In una Roma che sta ancora dissipando il calore estivo si intrecciano tre storie dal respiro quotidiano, osservate con sincerità e delicatezza. C’è la vicenda di Guglielmo (Fabrizio Bentivoglio), medico divorziato e di Ana (Tesa Litvan), giovane sex worker, entrambi degli “sfigati” nelle parole di quest’ultima, innamorata di Matteo (Enrico Borello), che completa il triangolo della storia forse meno lucida e convincente nel suo sviluppo. Meglio le altre due, più vibranti nei confronti dei temi che trattano e affinate con un umorismo decisamente gradevole. Da una parte si ha un racconto di amore adolescenziale tra Maria (Margherita Rebeggiani) e Sergio (Luca Nozzoli), ben realizzato, in quanto riesce a restituire con brillantezza tappe e sottigliezze della prima maturazione sentimentale e sessuale; dall’altra ci sono i genitori di Sergio: Francesca (Barbara Ronchi), confinata in una vita familiare compromessa da un marito rude e assente (Andrea Sartoretti), e che trova una consolazione sempre più profonda solo nell’amica Debora (Thony).

La varietà dei personaggi, anche e soprattutto sotto il profilo anagrafico, rende il film capace di parlare ad ogni fascia di pubblico, dal momento che fornisce una serie di situazioni, piccole e grandi, in cui è facile rispecchiarsi: che si tratti di scegliere tra una bicicletta e un motorino per un adolescente o fra una vita tradizionale in casa e la propria indipendenza e libertà affettiva per una donna. A rendere vivide tutte queste figure concorrono primariamente i dialoghi, particolarmente incisivi sul fronte comico e che puntellano i personaggi in modo chiaro ed efficace, consegnando un ritmo piacevole al film, che viaggia con disinvoltura senza perdersi in momenti che possano sembrare superflui. Quella di Steigerwalt è nel complesso una scrittura equilibrata e puntuale, con pezzi leggeri ben integrati ad altri più seri, nel perfetto ordine della commedia romantica con cui l’autrice firma il suo esordio alla regia.

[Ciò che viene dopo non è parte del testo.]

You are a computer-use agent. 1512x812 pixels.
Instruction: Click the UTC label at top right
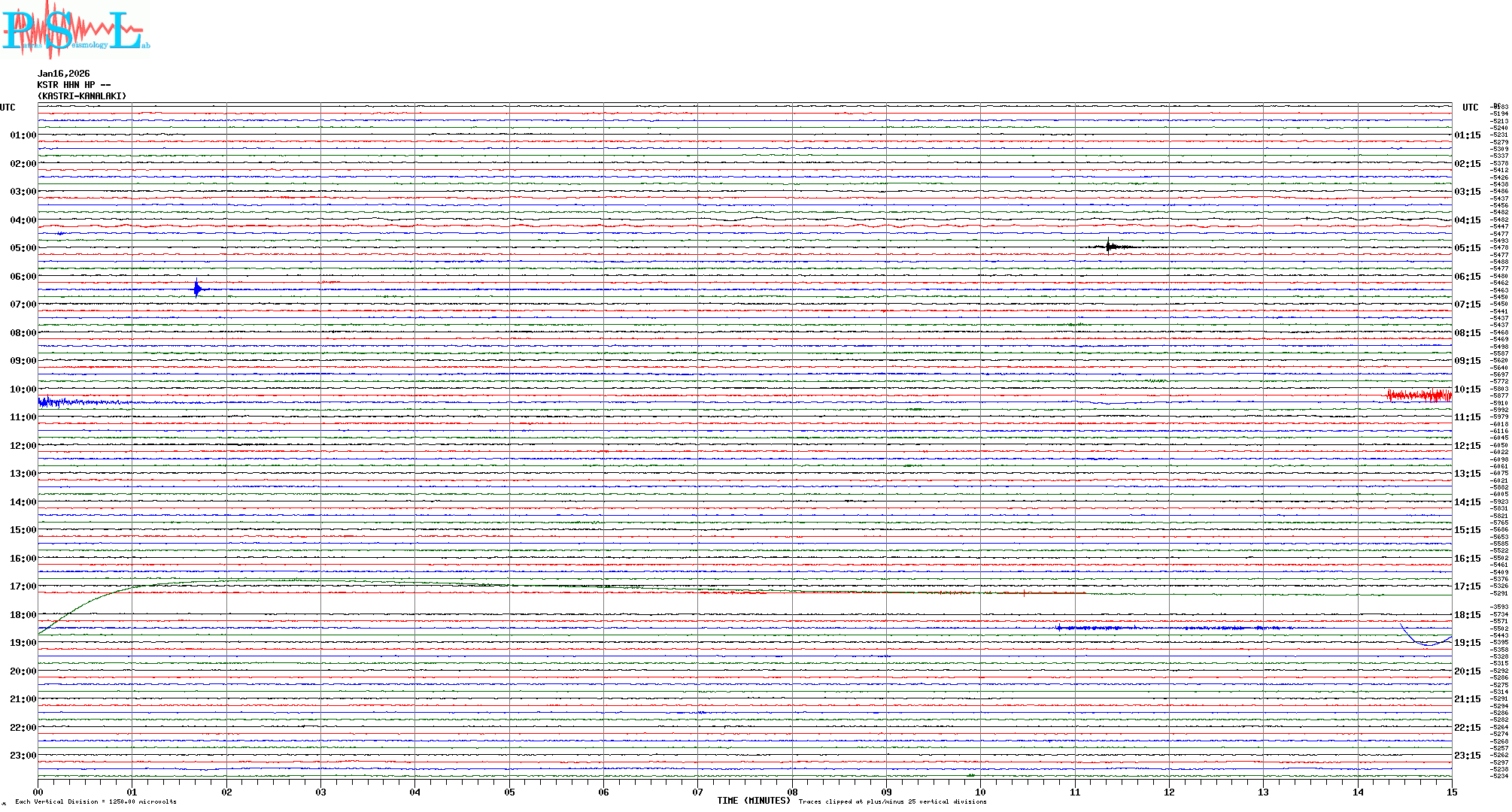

Il risultato finale è quello di un ritratto spensierato di vite quotidiane, moderatamente progressista nei temi e, non secondariamente, capace di divertire. Settembre è popolato da vite in stallo che aspettano l’occasione offerta dal “dramma generale” (per usare le parole di Francesca) per cambiare binario, fare ciò che fino al giorno prima non si era capaci di fare. Del resto, il dramma è motore, e una volta che entra in una qualunque monotonia, che sia sotto forma di rivale, aiutante, minaccia o sospetto, permette di diventare protagonisti attivi della propria vita.